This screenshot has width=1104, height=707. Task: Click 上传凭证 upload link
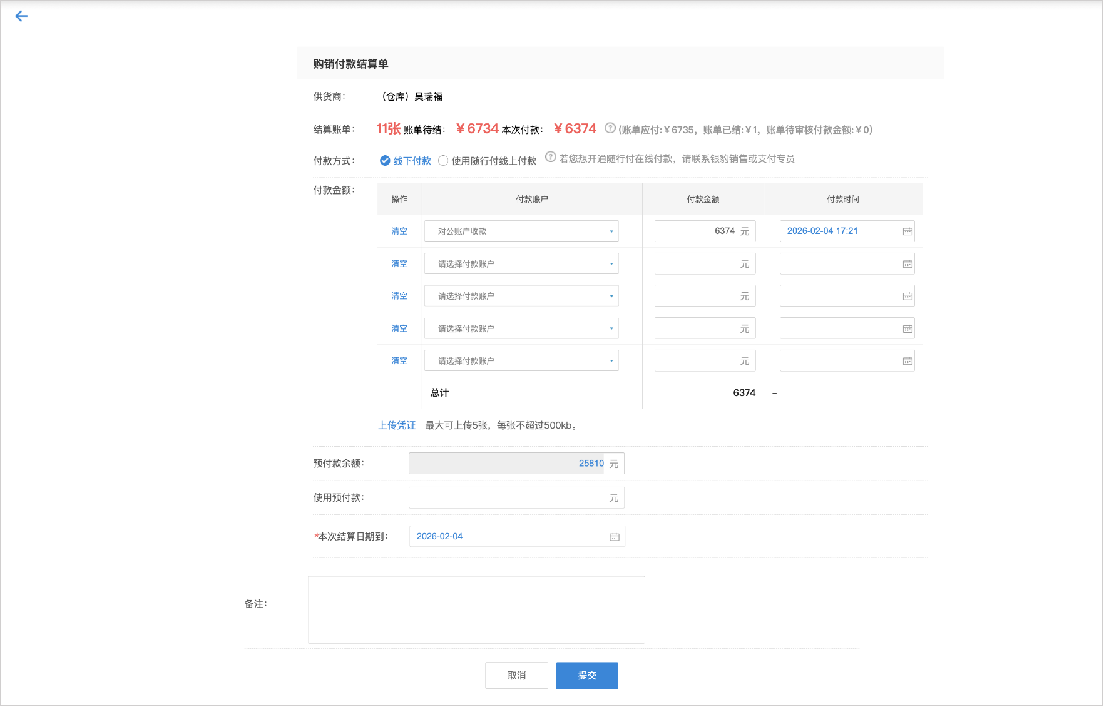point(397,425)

* * * * *

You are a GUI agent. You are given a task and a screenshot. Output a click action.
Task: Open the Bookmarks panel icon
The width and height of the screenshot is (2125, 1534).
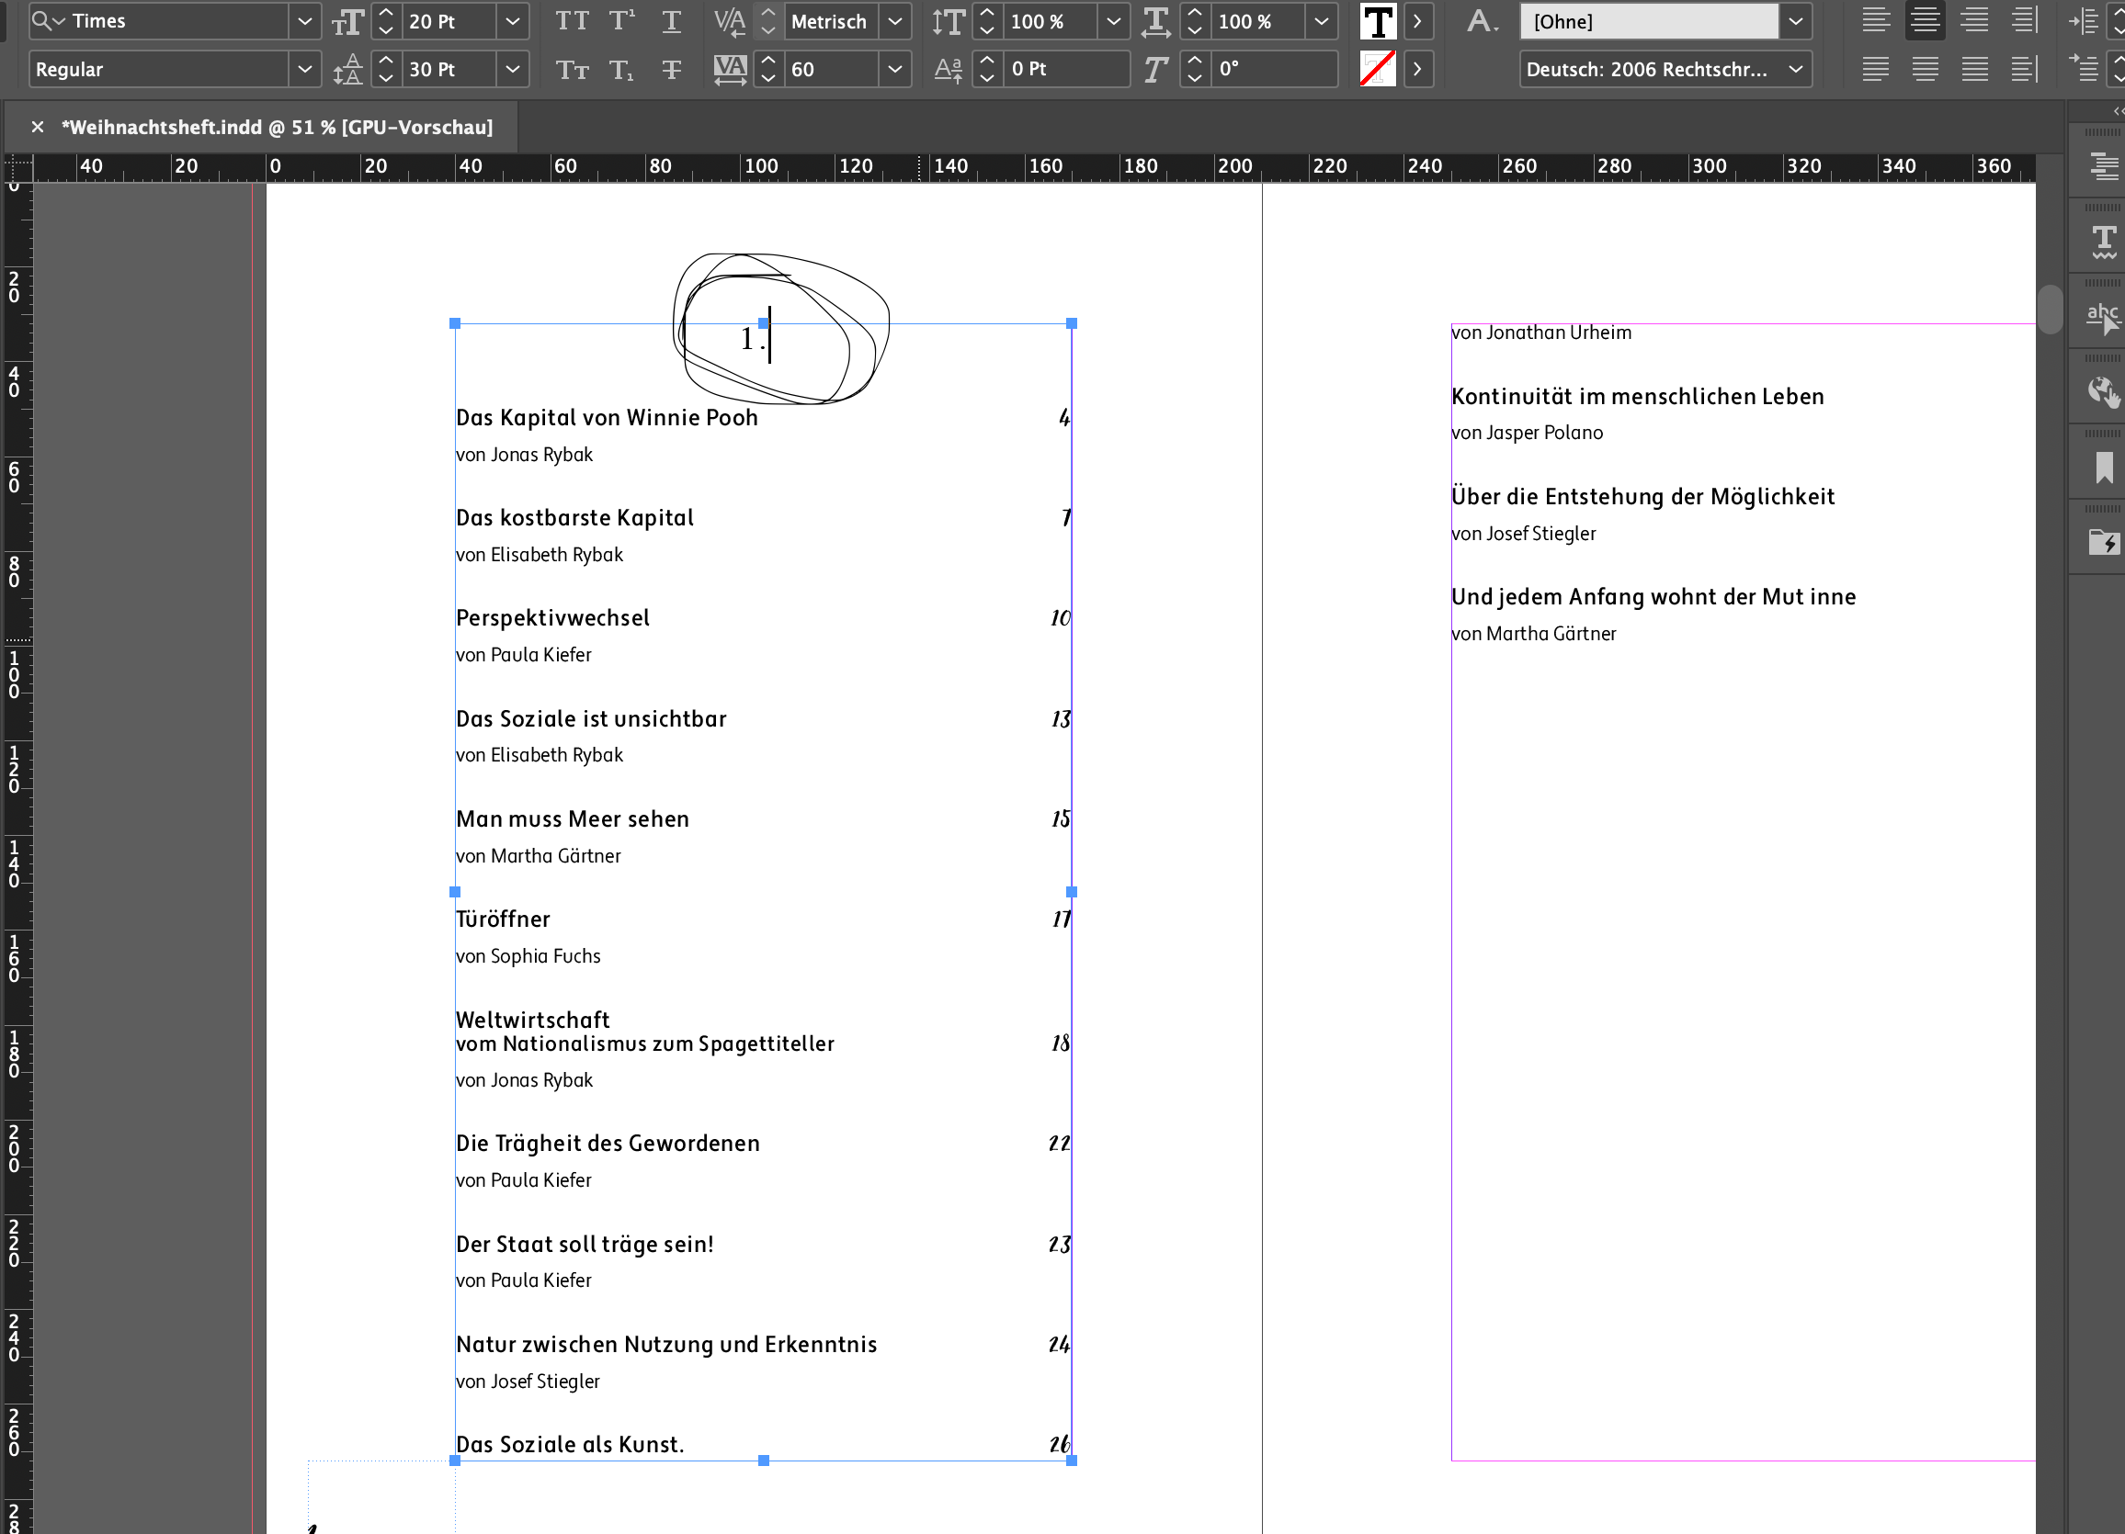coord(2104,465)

* * * * *

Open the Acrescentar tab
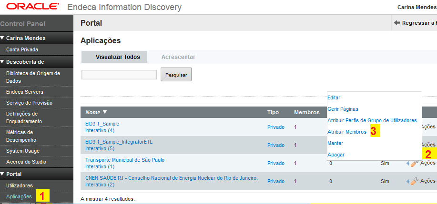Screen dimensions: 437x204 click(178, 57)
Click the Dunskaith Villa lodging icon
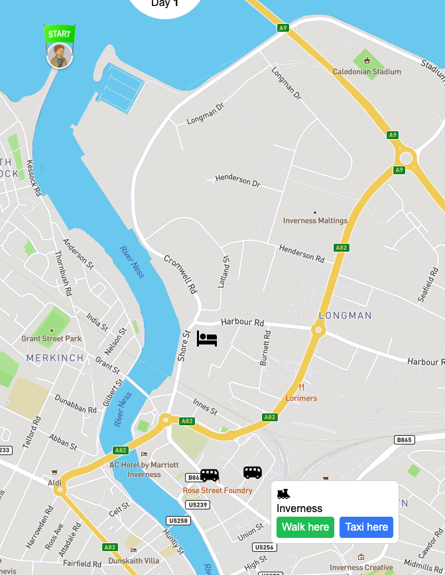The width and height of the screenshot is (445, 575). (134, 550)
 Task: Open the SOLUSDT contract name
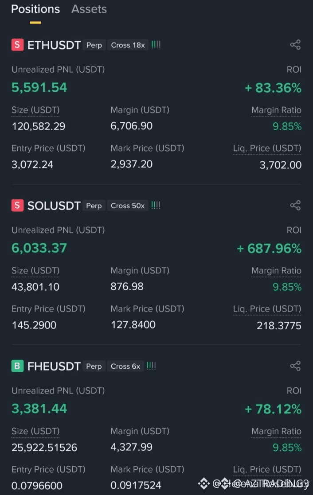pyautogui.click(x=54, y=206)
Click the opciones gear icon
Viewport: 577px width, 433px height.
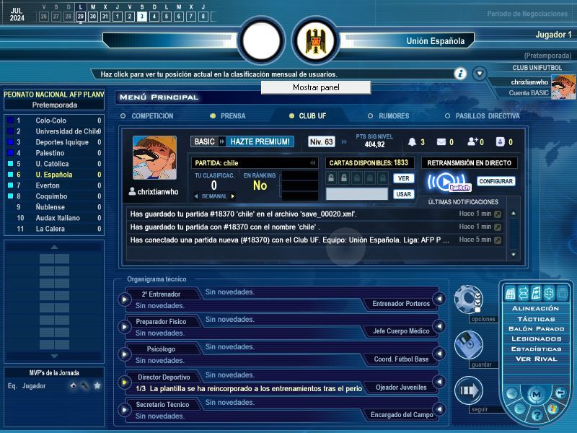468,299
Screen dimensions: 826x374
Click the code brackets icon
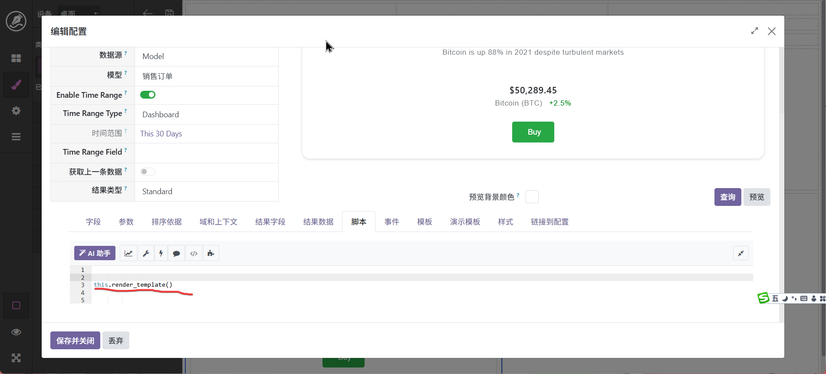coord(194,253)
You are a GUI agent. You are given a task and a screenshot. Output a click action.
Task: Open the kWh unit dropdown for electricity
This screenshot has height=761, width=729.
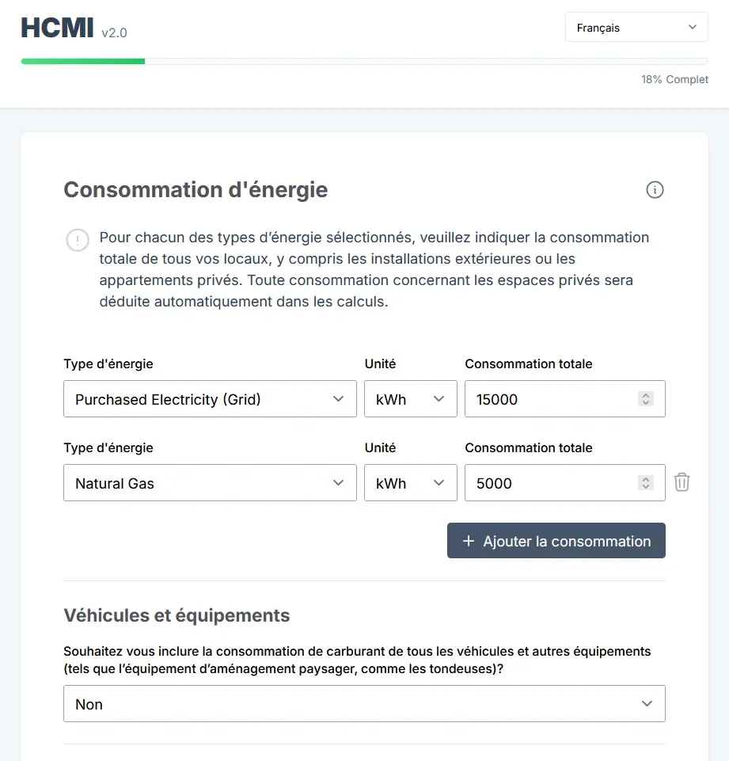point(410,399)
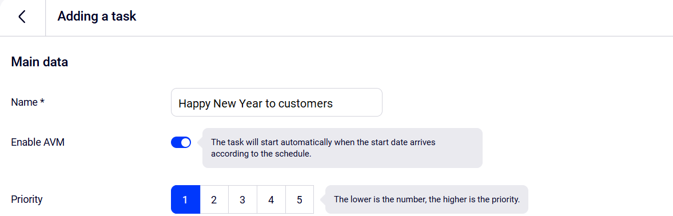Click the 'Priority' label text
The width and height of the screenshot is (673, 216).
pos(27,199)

* * * * *

Update the records from the line with "Task: Open the SOLUSDT contract name" to the line with "pos(27,199)", replacing "icon" with "button" and leaving everything else unchanged. Omit the pictures from your answer.

* _THE REPLY_:
 Task: Open the SOLUSDT contract name
pyautogui.click(x=54, y=206)
Click the opciones gear button
Viewport: 577px width, 433px height.
468,299
Screen dimensions: 826x374
Click the code brackets button
coord(194,253)
You are a GUI agent. You are given a task and a screenshot. Output a click action.
Task: Open the kWh unit dropdown for electricity
This screenshot has height=761, width=729.
point(410,399)
Click the 'Priority' label text
The width and height of the screenshot is (673, 216).
pos(27,199)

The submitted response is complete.